Each line that contains the word "Switch" is to be copied from the records below.

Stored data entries

▼

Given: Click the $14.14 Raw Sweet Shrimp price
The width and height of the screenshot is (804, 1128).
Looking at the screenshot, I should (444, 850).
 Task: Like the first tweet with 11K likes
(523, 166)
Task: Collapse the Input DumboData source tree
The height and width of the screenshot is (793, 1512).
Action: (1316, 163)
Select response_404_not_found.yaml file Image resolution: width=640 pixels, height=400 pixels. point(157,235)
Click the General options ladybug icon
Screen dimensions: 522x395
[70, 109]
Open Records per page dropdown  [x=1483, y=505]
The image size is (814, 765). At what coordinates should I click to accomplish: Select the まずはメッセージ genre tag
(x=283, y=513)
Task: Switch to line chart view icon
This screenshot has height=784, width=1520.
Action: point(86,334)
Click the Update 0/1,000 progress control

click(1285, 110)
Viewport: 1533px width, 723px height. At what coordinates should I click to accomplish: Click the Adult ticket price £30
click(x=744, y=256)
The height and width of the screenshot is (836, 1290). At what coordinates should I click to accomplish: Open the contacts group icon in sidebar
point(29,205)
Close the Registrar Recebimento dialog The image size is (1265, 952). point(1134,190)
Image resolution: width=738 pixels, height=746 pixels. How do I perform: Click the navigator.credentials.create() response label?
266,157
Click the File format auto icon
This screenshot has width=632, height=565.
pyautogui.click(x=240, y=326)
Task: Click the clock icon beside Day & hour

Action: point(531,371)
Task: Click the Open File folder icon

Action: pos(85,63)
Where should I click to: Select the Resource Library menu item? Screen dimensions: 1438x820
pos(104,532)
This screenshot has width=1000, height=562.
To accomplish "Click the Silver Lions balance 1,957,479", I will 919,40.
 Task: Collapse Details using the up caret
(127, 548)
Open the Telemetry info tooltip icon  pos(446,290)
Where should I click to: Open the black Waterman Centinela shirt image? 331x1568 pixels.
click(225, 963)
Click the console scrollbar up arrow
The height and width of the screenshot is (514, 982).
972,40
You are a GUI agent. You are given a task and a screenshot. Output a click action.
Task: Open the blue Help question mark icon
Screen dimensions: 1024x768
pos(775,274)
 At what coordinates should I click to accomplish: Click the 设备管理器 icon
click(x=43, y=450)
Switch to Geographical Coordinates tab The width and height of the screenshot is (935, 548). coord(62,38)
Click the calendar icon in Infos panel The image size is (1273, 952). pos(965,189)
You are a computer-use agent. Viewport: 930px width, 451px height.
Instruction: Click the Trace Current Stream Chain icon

▲

◆ REPLY ◆
Task: Switch to line chart view icon
Switch to Geographical Coordinates tab The width and height of the screenshot is (935, 548). coord(62,38)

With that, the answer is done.